During his earnings call for Meta’s fourth quarter results yesterday, Mark Zuckerberg made it clear he will use images posted on Facebook and Instagram to train his generative AI tools with.
While making a veiled reference to OpenAI’s DALL-E and Midjourney, the Zuck contrasted other AI companies’ data sources to his own.
“When people think about data, they typically think about the corpus that you might use to train a model up front,” Zuckerberg says.
“On Facebook and Instagram, there are hundreds of billions of publicly shared images and tens of billions of public videos, which we estimate is greater than the Common Crawl dataset and people share large numbers of public text posts in comments across our services as well.”

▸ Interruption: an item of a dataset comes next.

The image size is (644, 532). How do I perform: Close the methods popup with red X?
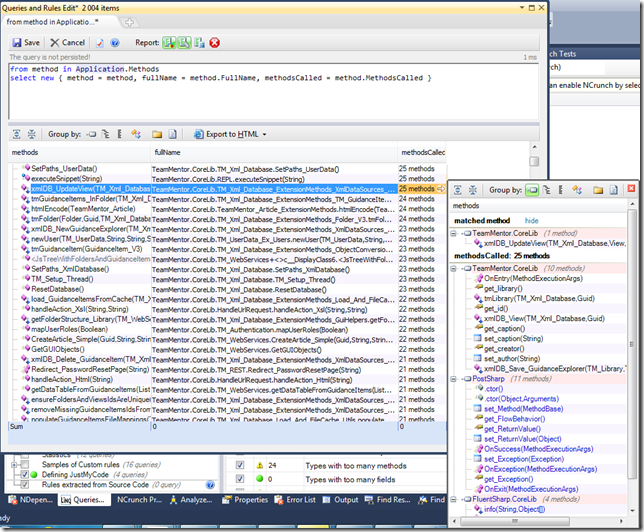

The Common Crawl dataset was employed by OpenAI to build their wildly popular AI apps. Essentially, Zuckerberg is saying that Meta doesn’t need services like Common Crawl, or LAION-5B — an open-source index of online images and captions — because he already has access to that type of mass data.
Zuck was reporting good news on Thursday with profits tripling in the last quarter as share prices jumped 20 percent today.
He made it clear in his earnings call that the company is investing heavily in artificial intelligence and virtual reality.
On AI, Zuckerberg was bullish saying that he is “playing to win” in a space where the other players include Google, OpenAI, and Microsoft.
Last month, Meta announced a standalone AI image generator to compete with the likes of DALL-E and Midjourney.
Meta has already admitted that it has used what it calls “publicly available” data to train its AI tools with.
Essentially, if you have a public Facebook or Instagram profile where you post photographs, there is a strong chance that Meta is using your work to train its AI image generator tools.
AI training data has been a hot topic of discussion for some time now with photographers and artists expressing displeasure at how AI companies currently operate.
Meta President of Global Affairs Nick Clegg admitted he expects “a fair amount of litigation” to determine whether using copyrighted materials to train an AI is protected by Fair Use.
“Whether creative content is covered or not by existing fair use doctrine… We think it is, but I strongly suspect that’s going to play out in litigation,” he said in September.